The Worst Generation

Monday, November 14, 2011

Over at Streak’s place, he links to a great essay written by an Iraq war vet and published at the Washington Post.   In the essay, Thomas L. Day  says:

Think of the world our parents’ generation inherited. They inherited a country of boundless economic prosperity and the highest admiration overseas, produced by the hands of their mothers and fathers. They were safe. For most, they were endowed opportunities to succeed, to prosper, and build on their parents’ work.

For those of us in our 20s and early 30s, this is not the world we are inheriting.
Day says what I have been thinking for a long, long time. If the WW II generation was the greatest, the one that followed was the worst. The greatest generation paid the taxes that built our roads and infrastructure that created an economic boom. They went to school on the GI Bill and sent us to the moon. They were patriots, who paid their fair share. The generation that followed failed us. They greedily squandered what their parents built, because they selfishly wanted cuts to their taxes and favored benefits of the individual over the collective prosperity of our nation.

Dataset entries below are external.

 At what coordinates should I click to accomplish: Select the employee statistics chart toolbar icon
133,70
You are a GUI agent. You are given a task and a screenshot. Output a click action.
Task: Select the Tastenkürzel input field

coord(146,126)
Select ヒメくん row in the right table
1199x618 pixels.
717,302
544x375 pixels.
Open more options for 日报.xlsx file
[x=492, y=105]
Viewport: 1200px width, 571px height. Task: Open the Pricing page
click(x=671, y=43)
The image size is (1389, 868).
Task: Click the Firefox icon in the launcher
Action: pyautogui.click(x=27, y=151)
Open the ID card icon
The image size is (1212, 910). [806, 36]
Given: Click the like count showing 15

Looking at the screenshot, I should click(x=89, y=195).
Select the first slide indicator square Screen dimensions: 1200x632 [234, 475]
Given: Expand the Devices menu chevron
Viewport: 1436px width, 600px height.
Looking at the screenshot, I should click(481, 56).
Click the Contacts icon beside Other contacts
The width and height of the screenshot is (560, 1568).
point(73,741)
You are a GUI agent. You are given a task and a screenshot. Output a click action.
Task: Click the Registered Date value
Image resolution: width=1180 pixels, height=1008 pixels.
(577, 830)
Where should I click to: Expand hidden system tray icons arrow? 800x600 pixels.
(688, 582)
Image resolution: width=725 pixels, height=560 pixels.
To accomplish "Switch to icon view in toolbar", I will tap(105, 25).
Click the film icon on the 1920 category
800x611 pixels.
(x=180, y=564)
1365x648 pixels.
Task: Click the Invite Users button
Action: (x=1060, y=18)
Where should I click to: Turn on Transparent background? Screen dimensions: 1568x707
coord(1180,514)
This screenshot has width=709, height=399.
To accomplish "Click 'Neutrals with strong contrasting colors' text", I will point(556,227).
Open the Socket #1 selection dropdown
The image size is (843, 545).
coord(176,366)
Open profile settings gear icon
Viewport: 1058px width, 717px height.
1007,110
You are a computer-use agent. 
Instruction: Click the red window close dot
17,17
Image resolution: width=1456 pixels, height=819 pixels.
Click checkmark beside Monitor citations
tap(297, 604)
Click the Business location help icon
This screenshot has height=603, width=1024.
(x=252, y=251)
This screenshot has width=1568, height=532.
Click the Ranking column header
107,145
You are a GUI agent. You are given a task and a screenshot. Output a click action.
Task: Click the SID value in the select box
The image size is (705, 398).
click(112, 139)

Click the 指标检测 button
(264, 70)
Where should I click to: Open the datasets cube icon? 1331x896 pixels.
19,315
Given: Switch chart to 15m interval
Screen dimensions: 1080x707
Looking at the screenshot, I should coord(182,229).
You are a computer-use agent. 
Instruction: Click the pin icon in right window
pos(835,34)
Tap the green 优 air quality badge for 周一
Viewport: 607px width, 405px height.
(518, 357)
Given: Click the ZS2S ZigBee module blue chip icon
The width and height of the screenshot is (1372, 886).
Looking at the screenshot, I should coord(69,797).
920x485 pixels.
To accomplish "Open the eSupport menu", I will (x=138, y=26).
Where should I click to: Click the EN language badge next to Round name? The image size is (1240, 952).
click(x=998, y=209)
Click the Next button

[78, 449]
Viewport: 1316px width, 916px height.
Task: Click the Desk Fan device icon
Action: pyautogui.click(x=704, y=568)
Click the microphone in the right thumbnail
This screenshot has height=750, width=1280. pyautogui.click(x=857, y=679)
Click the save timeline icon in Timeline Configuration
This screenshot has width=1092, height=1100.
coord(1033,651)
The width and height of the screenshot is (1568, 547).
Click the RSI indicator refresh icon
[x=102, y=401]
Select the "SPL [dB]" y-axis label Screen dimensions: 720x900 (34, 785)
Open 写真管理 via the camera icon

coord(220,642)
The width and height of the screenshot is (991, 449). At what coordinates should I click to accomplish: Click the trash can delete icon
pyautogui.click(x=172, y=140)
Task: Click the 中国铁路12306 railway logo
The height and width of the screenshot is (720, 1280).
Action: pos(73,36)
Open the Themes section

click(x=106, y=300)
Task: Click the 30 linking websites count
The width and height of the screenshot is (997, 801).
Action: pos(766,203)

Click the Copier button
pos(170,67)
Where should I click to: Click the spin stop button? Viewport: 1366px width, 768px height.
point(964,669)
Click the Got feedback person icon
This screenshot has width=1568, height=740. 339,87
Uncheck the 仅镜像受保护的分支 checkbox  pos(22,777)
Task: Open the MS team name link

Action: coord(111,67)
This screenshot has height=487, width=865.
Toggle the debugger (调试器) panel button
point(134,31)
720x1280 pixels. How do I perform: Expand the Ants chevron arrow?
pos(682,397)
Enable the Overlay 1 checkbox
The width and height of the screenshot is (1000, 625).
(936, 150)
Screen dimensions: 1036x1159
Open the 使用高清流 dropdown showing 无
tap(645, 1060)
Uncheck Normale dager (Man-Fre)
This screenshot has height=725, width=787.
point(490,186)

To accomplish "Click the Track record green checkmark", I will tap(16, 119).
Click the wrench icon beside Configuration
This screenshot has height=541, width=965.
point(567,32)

This is what the Occupy Wall Street protests are all about.

Read it.

2 comments:

Noah 2:31 PM  

You know, I like that. I read it and posted over at Streak's place, but I like that notion you said: that the Greatest Generation didn't mind paying their share. Shit, I remember being in elementary and middle school, interviewing my grandparents about the war. My grandma recalled RATIONING. There was only so much gas, meat and veggies you were allowed in a week. Imagine Obama or even Bush saying "look, America. In order for us to keep this effort up, we've got to ration gas and burger meat." It would be fucking MAYHEM. PANDEMONIUM.

steves 10:30 AM  

I will have to play the contrarian here and say BS. While I agree that this fiasco shows a major institutional problem with Universities and major sports programs, or even what happens when powerful people abuse children, but I think it is a little far fetched to extend this to some generational critique.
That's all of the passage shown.